No ano de 2012 o FORPROEX estabeleceu que: “Um dos passos fundamentais em direção à universalização da Extensão Universitária está em sua inclusão nos currículos, flexibilizando-os e imprimindo neles um novo significado com a adoção dos novos conceitos de ‘sala de aula’ e de ‘eixo pedagógico’”. É importante destacar que o FORPROEX alerta que a inclusão da extensão universitária nos currículos não se trata de uma incorporação de atividades extensionistas, mas da criação de novos espaços, como componentes específicos para esta finalidade.

É importante ter claro que não se trata apenas de aproveitamento de créditos oriundos de atividades extensionistas, para efeitos de integralização curricular ou de criação de novas disciplinas relacionadas com a Extensão Universitária, mas, sim, de sua inclusão criativa no projeto pedagógico dos cursos universitários, assimilando-a como elemento fundamental no processo de formação profissional e de produção do conhecimento (FORPROEX, 2012, p. 12).

A nova legislação que assegura no mínimo 10% do total de créditos curriculares exigidos para a graduação em ações de extensão universitária irá conferir créditos à atividade de extensão, atingindo assim, a totalidade dos estudantes. Entretanto, dependendo de como as Universidades implantarem a curricularização da extensão, a medida poderá se mostrar pouco eficaz e piorar ainda mais antigos problemas, como a carga horária total e tempo de permanência dos estudantes nas universidades. As discussões realizadas até o momento nas universidades brasileiras apontam para a tendência de transformar a participação dos estudantes nos projetos de extensão em créditos (o que certamente “turbinará” os projetos de extensão) e de reconhecer as atividades “extra classe” desenvolvidas pelos estudantes como atividades curriculares de extensão (Ações Complementares de Extensão – ACEx). Essas medidas podem facilitar o cumprimento da carga horária de extensão exigida; contudo, tende a não cumprir com o objetivo principal da proposta que é promover contribuições para a promoção do ensino e da pesquisa de acordo com as demandas sociais. Ou seja, o esforço de incluir a extensão nos currículos está relacionada diretamente à qualificação do ensino e da pesquisa, para além do cumprimento de uma carga horária isolada e individualizada.

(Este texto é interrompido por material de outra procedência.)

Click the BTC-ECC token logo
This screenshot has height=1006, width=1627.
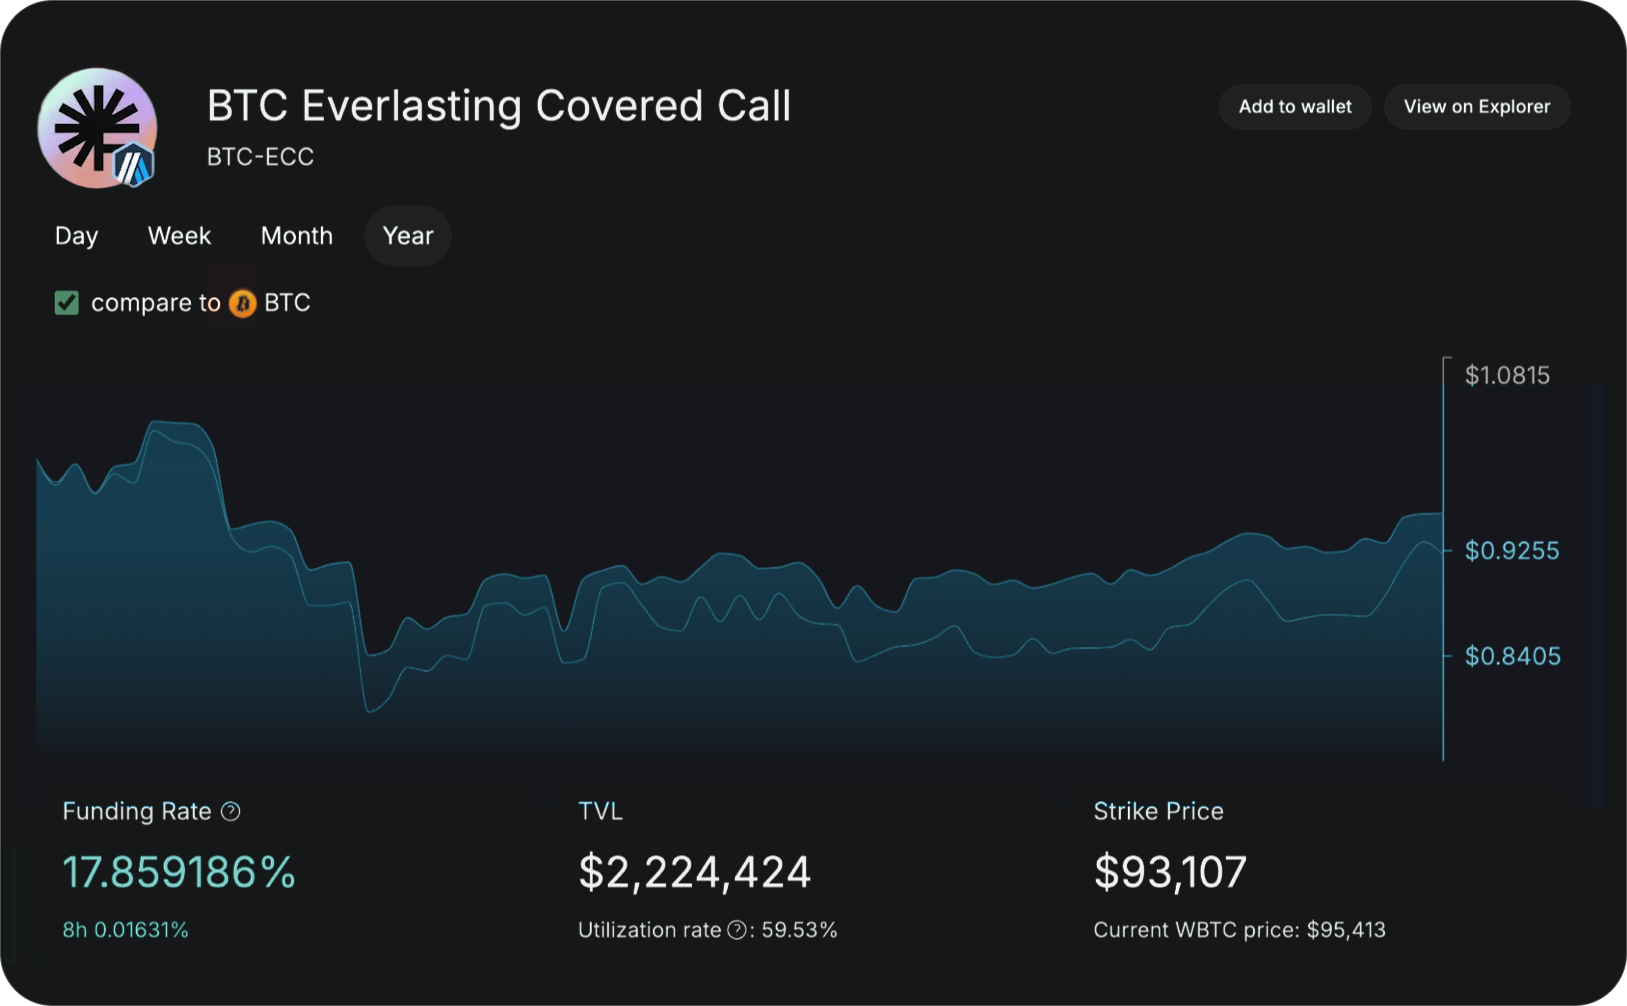(96, 127)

A incorporação da atividade de extensão na formação universitária deveria afetar de forma sistemática o ato de apreender e ensinar na universidade – como uma integralidade articulada. A questão que deve ser colocada é de como incorporar a extensão (e a investigação) nas atividades cotidianas dos estudantes? Parece que a melhor estratégia seria sua incorporação nos componentes curriculares do núcleo rígido, com destinação de carga horária, definida previamente no currículo. Entretanto, essa é uma estratégia que exige da universidade uma centralidade e prioridade na extensão, pois implicará numa disputa por recursos (meios de transporte, estruturas de articulação com meio, etc) e por encargos didáticos.

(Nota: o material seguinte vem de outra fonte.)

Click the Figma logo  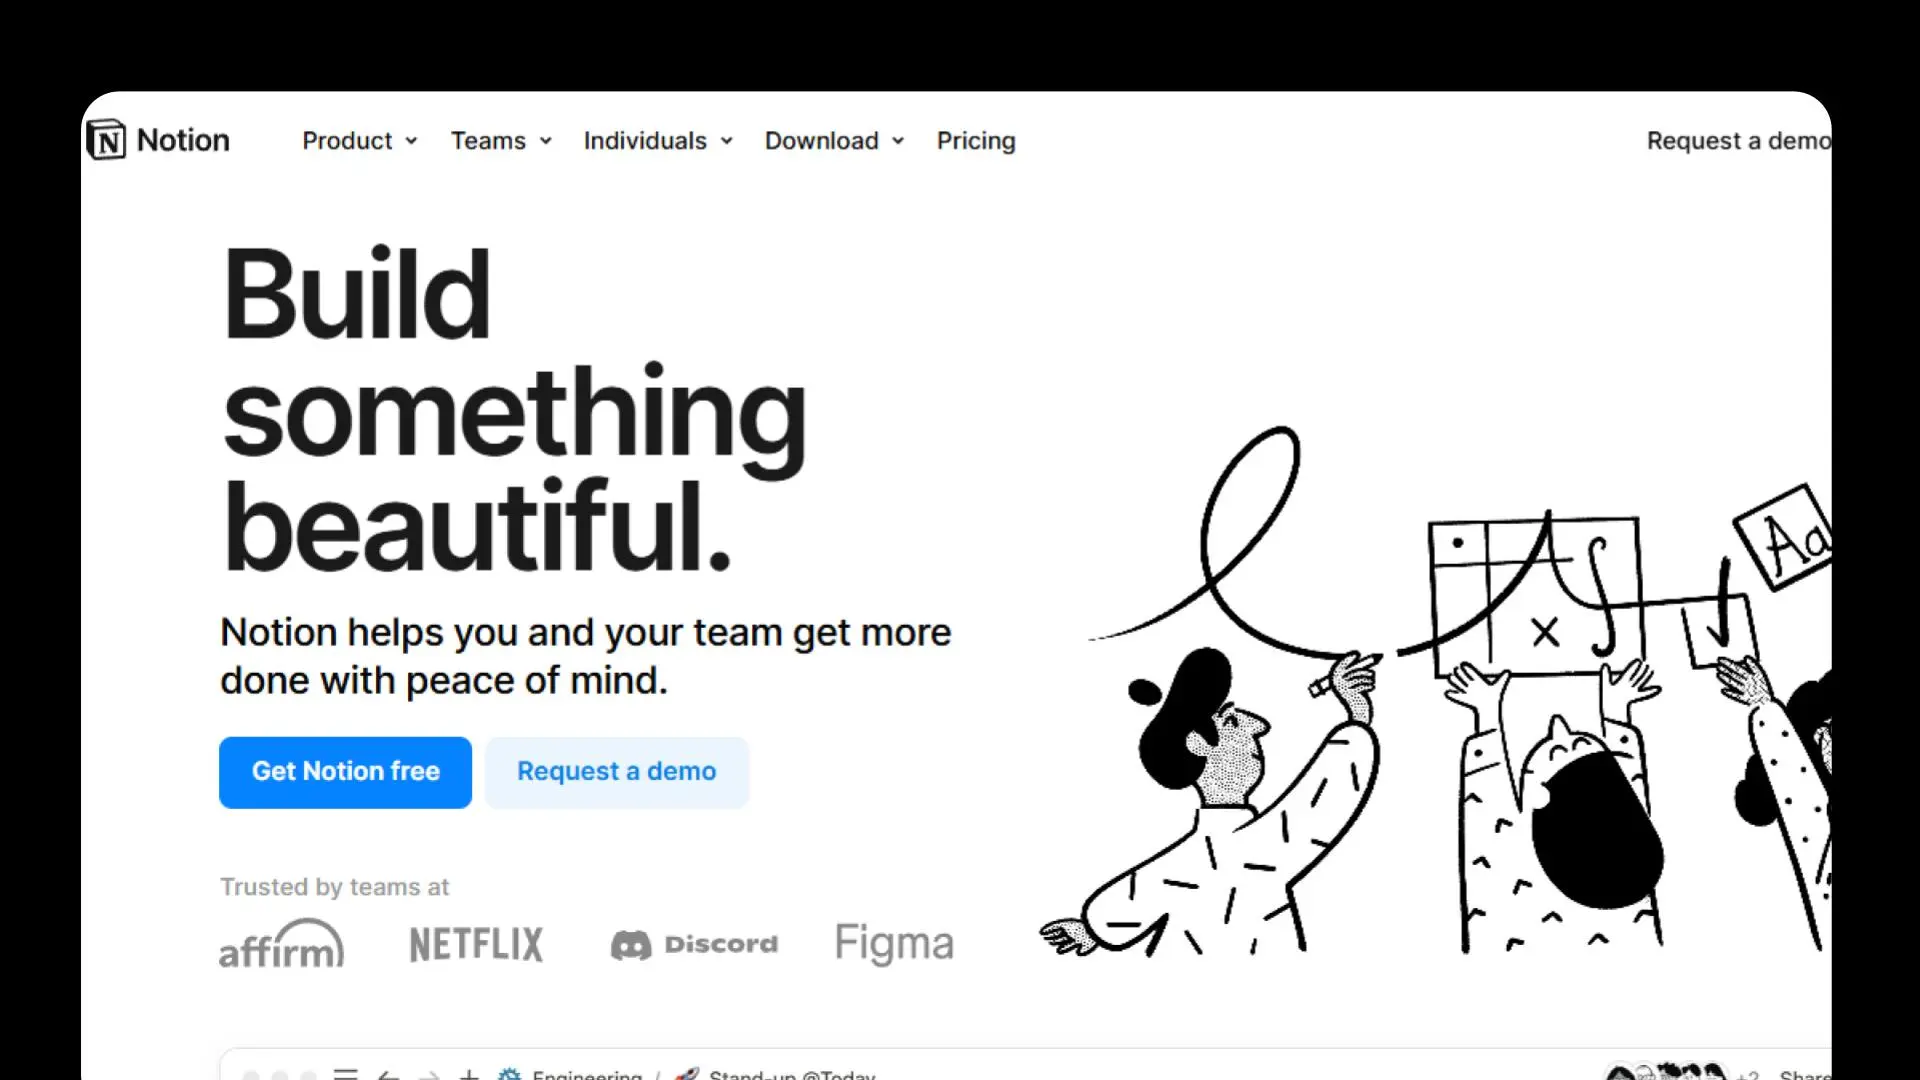coord(894,943)
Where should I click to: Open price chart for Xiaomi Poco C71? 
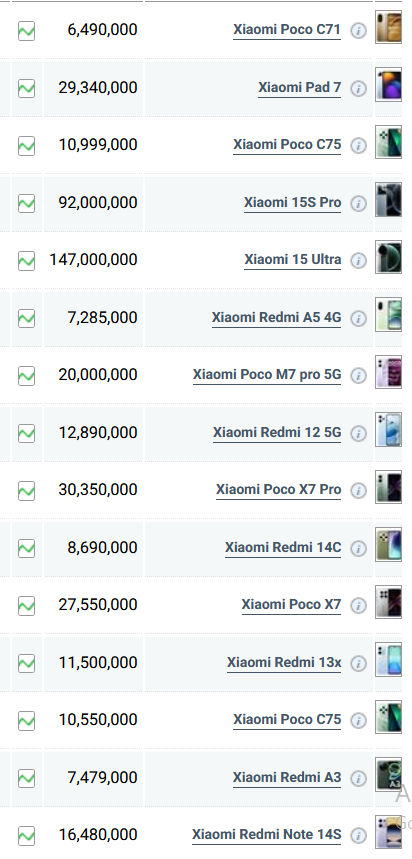coord(26,31)
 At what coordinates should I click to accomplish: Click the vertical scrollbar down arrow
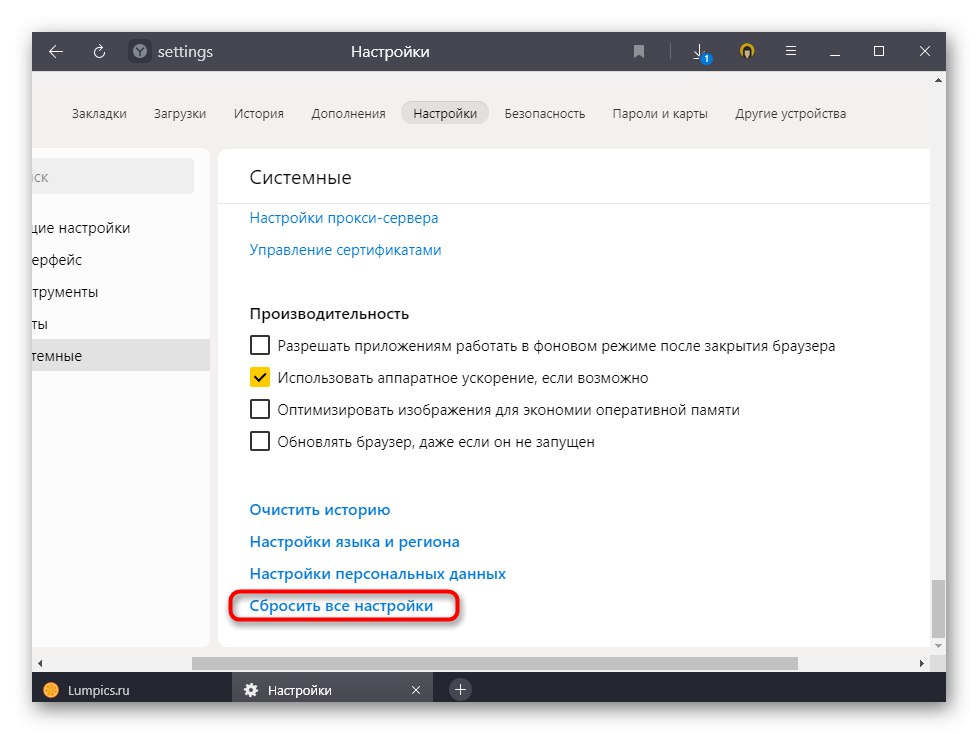(x=940, y=644)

Acredita-se que na formação universitária o desafio está muito além da distinção entre informação e conhecimento, como diria o Professor Paulo Freire (2010), de criar nos educandos as possibilidades para a própria produção e construção do conhecimento. E a criatividade dificilmente será estimulada no tradicional ensino disciplinar, com uso de métodos de ensino-aprendizagem essencialmente bancários e de transferência de informação. Nesta perspectiva, a incorporação da atividade de extensão e de pesquisa na formação universitária são um grande alento, desde que a incorporação afete de forma sistemática os métodos de aprendizagem e de ensino na Universidade.

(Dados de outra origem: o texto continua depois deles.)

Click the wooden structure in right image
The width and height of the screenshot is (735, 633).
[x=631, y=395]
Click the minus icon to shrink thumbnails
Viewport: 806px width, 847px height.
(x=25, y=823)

Referências e sugestão de leitura

CHAUÍ, Marilena. Cidadania Cultural: o direito a cultura. São Paulo: Fundação Perseu Abramo, 2006.
FÓRUM DE PRÓ-REITORES DE EXTENSÃO (FORPROEXT) DAS UNIVERSIDADES PÚBLICAS BRASILEIRAS.
Plano Nacional de Extensão Universitária. Ilhéus: Editus, 2001.
FREIRE, Paulo.
Extensão ou comunicação? 14. ed. Rio de Janeiro: Paz e Terra, 2010.
SAVIANI, Dermeval.
Interlocuções pedagógicas: conversa com Paulo Freire a Adriano Nogueira. Campinas: Autores Associados, 2010.